Copy every record exactly, with nothing left out.

[[ Provided records, beginning ]]

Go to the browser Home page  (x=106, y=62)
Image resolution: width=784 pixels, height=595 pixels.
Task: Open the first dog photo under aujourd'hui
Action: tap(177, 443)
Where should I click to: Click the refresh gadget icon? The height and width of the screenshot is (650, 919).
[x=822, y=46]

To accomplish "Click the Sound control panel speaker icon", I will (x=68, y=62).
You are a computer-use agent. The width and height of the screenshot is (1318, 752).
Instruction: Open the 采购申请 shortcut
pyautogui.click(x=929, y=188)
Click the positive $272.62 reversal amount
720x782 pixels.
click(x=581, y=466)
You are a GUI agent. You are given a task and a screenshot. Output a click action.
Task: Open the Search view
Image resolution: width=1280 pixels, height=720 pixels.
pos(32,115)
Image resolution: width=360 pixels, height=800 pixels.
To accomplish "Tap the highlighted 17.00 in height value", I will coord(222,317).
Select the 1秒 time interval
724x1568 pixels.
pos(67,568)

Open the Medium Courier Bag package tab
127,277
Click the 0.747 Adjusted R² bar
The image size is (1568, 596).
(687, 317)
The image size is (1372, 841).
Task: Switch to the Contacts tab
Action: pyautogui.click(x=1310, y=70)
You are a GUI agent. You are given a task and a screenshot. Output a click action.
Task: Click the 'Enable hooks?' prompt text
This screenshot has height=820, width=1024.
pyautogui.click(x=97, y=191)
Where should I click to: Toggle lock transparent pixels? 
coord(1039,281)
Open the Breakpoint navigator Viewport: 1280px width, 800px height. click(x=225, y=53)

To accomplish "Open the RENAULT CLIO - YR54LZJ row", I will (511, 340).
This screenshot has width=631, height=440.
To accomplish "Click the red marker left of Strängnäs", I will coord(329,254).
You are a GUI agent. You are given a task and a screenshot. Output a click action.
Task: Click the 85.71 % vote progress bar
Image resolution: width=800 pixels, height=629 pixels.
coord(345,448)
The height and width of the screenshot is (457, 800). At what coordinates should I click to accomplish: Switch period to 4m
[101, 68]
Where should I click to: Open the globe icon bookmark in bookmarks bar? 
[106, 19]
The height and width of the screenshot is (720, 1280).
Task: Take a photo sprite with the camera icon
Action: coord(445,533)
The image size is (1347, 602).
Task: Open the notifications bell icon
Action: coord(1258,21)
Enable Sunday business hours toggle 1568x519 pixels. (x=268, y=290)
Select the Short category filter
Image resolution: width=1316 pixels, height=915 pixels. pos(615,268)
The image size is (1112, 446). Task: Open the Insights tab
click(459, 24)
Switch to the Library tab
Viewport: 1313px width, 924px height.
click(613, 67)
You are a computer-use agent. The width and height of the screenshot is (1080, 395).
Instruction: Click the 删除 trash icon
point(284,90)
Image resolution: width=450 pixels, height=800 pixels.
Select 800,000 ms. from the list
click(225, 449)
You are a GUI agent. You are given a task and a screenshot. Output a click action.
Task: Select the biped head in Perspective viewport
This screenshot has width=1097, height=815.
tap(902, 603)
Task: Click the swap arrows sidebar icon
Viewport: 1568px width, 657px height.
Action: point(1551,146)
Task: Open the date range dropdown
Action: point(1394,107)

[[ Provided records, end ]]

▸ Result for this exercise:
Go to the browser Home page  (x=106, y=62)
Image resolution: width=784 pixels, height=595 pixels.
Task: Open the first dog photo under aujourd'hui
Action: tap(177, 443)
Where should I click to: Click the refresh gadget icon? The height and width of the screenshot is (650, 919).
[x=822, y=46]

To accomplish "Click the Sound control panel speaker icon", I will (x=68, y=62).
You are a computer-use agent. The width and height of the screenshot is (1318, 752).
Instruction: Open the 采购申请 shortcut
pyautogui.click(x=929, y=188)
Click the positive $272.62 reversal amount
720x782 pixels.
click(x=581, y=466)
You are a GUI agent. You are given a task and a screenshot. Output a click action.
Task: Open the Search view
Image resolution: width=1280 pixels, height=720 pixels.
pos(32,115)
Image resolution: width=360 pixels, height=800 pixels.
To accomplish "Tap the highlighted 17.00 in height value", I will coord(222,317).
Select the 1秒 time interval
724x1568 pixels.
pos(67,568)

Open the Medium Courier Bag package tab
127,277
Click the 0.747 Adjusted R² bar
The image size is (1568, 596).
(687, 317)
The image size is (1372, 841).
Task: Switch to the Contacts tab
Action: pyautogui.click(x=1310, y=70)
You are a GUI agent. You are given a task and a screenshot. Output a click action.
Task: Click the 'Enable hooks?' prompt text
This screenshot has height=820, width=1024.
pyautogui.click(x=97, y=191)
Where should I click to: Toggle lock transparent pixels? 
coord(1039,281)
Open the Breakpoint navigator Viewport: 1280px width, 800px height. click(x=225, y=53)

To accomplish "Open the RENAULT CLIO - YR54LZJ row", I will (511, 340).
This screenshot has width=631, height=440.
To accomplish "Click the red marker left of Strängnäs", I will coord(329,254).
You are a GUI agent. You are given a task and a screenshot. Output a click action.
Task: Click the 85.71 % vote progress bar
Image resolution: width=800 pixels, height=629 pixels.
coord(345,448)
The height and width of the screenshot is (457, 800). At what coordinates should I click to accomplish: Switch period to 4m
[101, 68]
Where should I click to: Open the globe icon bookmark in bookmarks bar? 
[106, 19]
The height and width of the screenshot is (720, 1280).
Task: Take a photo sprite with the camera icon
Action: coord(445,533)
The image size is (1347, 602).
Task: Open the notifications bell icon
Action: coord(1258,21)
Enable Sunday business hours toggle 1568x519 pixels. (x=268, y=290)
Select the Short category filter
Image resolution: width=1316 pixels, height=915 pixels. pos(615,268)
The image size is (1112, 446). Task: Open the Insights tab
click(459, 24)
Switch to the Library tab
Viewport: 1313px width, 924px height.
click(613, 67)
You are a computer-use agent. The width and height of the screenshot is (1080, 395).
Instruction: Click the 删除 trash icon
point(284,90)
Image resolution: width=450 pixels, height=800 pixels.
Select 800,000 ms. from the list
click(225, 449)
You are a GUI agent. You are given a task and a screenshot. Output a click action.
Task: Select the biped head in Perspective viewport
This screenshot has width=1097, height=815.
tap(902, 603)
Task: Click the swap arrows sidebar icon
Viewport: 1568px width, 657px height.
Action: point(1551,146)
Task: Open the date range dropdown
Action: point(1394,107)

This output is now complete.